Pinchbeck still doesn't know what The Chinese Room will work on once Rapture is complete, but says he's been kicking around some game ideas with the team. While he can't discuss them yet, when asked if he'd ever consider making a more traditional game, he replies, "I'd definitely love to make a fairly traditional game."

"I think in terms of being a studio known for very, very experimental stuff, you're also kind of aware that while you're trying to build a sense of 'this is what we do' and 'this is what we're good at,' you also don't want to be known as a company who basically can't make games just because we've gotten into a situation where we haven't made anything particularly traditional yet."

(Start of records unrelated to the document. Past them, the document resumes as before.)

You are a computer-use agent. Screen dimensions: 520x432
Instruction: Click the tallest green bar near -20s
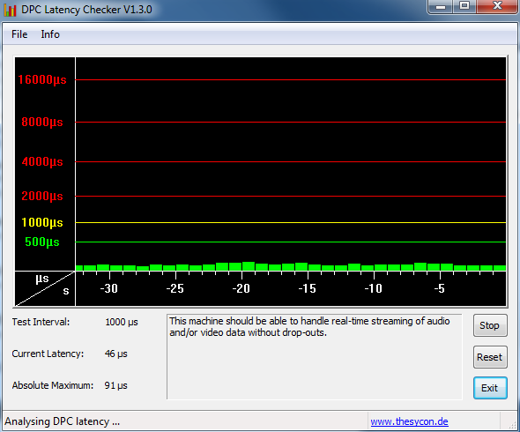point(249,266)
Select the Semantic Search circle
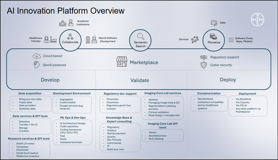Viewport: 278px width, 160px height. click(141, 40)
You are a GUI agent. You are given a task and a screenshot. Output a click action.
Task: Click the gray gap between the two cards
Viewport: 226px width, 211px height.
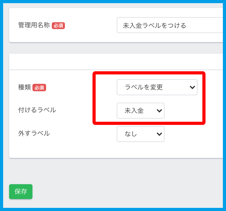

He then adds: "There are IPs that if they fell in my lap I would be very, very, very happy to take on."

Oh? Like what?

"If I had Stalker, if I had Metro - either of those I'd be really, really happy with. I think we'd do a really, really good job on Doom 4 if we were given a shotgun and a load of duct tape." He then laughs, "It'd probably be a terrible idea for us to make Stalker or Metro or Doom, because we're such big fans of it we couldn't possibly have a critical distance."

Oh, and one more comes to mind for Pinchbeck: "If we got System Shock 3 then we'd pretty much drop everything and make that." A guy can dream, right?

"I think we're all going, 'Yeah, it'd be fun [to make a traditional game].' And it being fun is really kind of fundamental to what we're doing. If we're not enjoying the games we make, then there's pretty much no point in making them."